Actions to take >>
• 1. Decide whether each statement below agrees with the algorithm page. For each, answer yes or no and quote the deciding words of the page. (a) In the matrix described, the first integer of each matrix row is smaller than the last integer of the previous matrix row. (b) Finding the target matrix row takes O(m) time. (c) The suggested improvement treats the matrix as a one dimensional array and applies binary search.
• 2. Return the portion of the algorithm page starting at "Write an efficient" and ending at "left to right.".
• 3. Take the algorithm page further, beginning at the point where its text stops.

Search a 2D Matrix

Write an efficient algorithm that searches for a value in an m x n matrix. This matrix has the following properties:

• Integers in each row are sorted from left to right.
• The first integer of each row is greater than the last integer of the previous row.

For example,

Consider the following matrix:

[
  [1,   3,  5,  7],
  [10, 11, 16, 20],
  [23, 30, 34, 50]
]

Given target = 3, return true.

Solution:
1. find target row: O(m)
2. binary search that row: O(log n)
3. O(m+log n) time.
Improvement: treat it as an one dimensional array, and then use binary search

public class Solution {
    public boolean searchMatrix(int[][] matrix, int target) {
        int rowNum = findRow(matrix, target);
        if(rowNum >= matrix.length) return false;
        return binarySearch(matrix[rowNum], target, 0, matrix[0].length-1);
    }
    public Boolean binarySearch(int[] array, int target, int first, int last){
        if(first > last) return false;
        int mid = (first + last) / 2;
        if(array[mid] == target) return true;
        return (binarySearch(array, target, first, mid-1) || binarySearch(array, target, mid+1, last));
    }
    public int findRow(int[][] matrix, int target){
        int row = 0;
        while(!(target>=matrix[row][0] && target<=matrix[row][matrix[0].length-1])){
            row++;
            if(row >= matrix.length) break;
        }
        return row;
    }
}

ZigZag Conversion

The string "PAYPALISHIRING" is written in a zigzag pattern on a given number of rows like this: (you may want to display this pattern in a fixed font for better legibility)

Source data >>

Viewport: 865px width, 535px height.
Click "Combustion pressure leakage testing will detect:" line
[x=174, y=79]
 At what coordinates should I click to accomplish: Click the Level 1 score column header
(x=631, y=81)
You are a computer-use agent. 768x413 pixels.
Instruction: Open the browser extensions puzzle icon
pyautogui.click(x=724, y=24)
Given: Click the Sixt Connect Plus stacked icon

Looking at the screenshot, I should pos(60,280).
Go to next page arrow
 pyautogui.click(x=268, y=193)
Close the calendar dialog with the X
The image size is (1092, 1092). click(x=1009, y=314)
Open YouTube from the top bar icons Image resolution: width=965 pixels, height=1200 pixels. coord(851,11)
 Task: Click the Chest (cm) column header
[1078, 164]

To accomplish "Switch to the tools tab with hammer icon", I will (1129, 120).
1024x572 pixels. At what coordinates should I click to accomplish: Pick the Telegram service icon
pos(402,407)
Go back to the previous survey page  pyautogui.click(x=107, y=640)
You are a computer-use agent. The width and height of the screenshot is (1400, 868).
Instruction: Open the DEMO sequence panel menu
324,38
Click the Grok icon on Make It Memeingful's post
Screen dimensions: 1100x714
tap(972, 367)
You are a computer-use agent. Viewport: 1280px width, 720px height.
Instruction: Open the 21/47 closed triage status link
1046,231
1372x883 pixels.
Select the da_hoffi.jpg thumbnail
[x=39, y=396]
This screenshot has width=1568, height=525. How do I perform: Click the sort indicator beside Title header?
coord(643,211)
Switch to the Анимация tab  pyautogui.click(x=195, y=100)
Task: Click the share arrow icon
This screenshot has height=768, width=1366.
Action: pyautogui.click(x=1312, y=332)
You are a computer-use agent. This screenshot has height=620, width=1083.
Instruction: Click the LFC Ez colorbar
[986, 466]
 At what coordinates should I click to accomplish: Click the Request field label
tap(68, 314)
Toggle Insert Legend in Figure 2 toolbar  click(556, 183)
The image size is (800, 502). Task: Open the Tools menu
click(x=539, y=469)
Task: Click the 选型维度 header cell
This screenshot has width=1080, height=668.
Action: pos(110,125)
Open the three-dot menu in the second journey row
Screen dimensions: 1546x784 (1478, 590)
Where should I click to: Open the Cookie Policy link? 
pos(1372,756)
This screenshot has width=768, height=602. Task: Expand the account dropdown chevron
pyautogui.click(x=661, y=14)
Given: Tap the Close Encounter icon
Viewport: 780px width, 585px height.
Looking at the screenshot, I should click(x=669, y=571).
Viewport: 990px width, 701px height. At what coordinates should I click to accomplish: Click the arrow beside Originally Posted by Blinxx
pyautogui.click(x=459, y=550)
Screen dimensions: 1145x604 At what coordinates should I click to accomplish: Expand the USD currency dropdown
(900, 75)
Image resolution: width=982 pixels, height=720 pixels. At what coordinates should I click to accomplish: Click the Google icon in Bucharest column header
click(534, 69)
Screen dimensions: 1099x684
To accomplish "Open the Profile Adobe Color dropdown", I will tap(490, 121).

Outputs for the tasks >>
• 1.
(a) No: "The first integer of each row is greater than the last integer of the previous row."
(b) Yes: "find target row: O(m)"
(c) Yes: "Improvement: treat it as an one dimensional array, and then use binary search"

• 2.
Write an efficient algorithm that searches for a value in an m x n matrix. This matrix has the following properties:

• Integers in each row are sorted from left to right.

• 3.
P   A   H   N
A P L S I I G
Y   I   R

And then read line by line: "PAHNAPLSIIGYIR"

Write the code that will take a string and make this conversion given a number of rows:

string convert(string text, int nRows);

convert("PAYPALISHIRING", 3) should return "PAHNAPLSIIGYIR".

Solution:
Write out some text with different nRows on a piece of paper, then we can find out the relation between index and result row number.

public class Solution {
    public String convert(String s, int nRows) {
        int curRow = -1;
        
        // going down flag
        boolean flag = true;
        
        // its default value is "null"
        String[] strs = new String[nRows];
        Arrays.fill(strs, "");
        for(int i = 0; i < s.length(); i++){
            if(flag) 
                curRow++;
            // check a special case: ("AB", 1)
            else if (curRow > 0) 
                curRow--;
                
            if(curRow == nRows-1) 
                flag = false;
            else if(curRow == 0)
                flag = true;
                
            strs[curRow] += s.charAt(i);
        }
        
        // StringBuilder has better performance
        StringBuilder result = new StringBuilder();
        for(int i = 0; i < nRows; i++)
            result.append(strs[i]);
        return result.toString();
    }
}

Word Search

Given a 2D board and a word, find if the word exists in the grid.

The word can be constructed from letters of sequentially adjacent cell, where "adjacent" cells are those horizontally or vertically neighboring. The same letter cell may not be used more than once.

For example,
Given board =

[
  ["ABCE"],
  ["SFCS"],
  ["ADEE"]
]

word = "ABCCED", -> returns true,
word = "SEE", -> returns true,
word = "ABCB", -> returns false.

Solution:
Use DFS for each board position.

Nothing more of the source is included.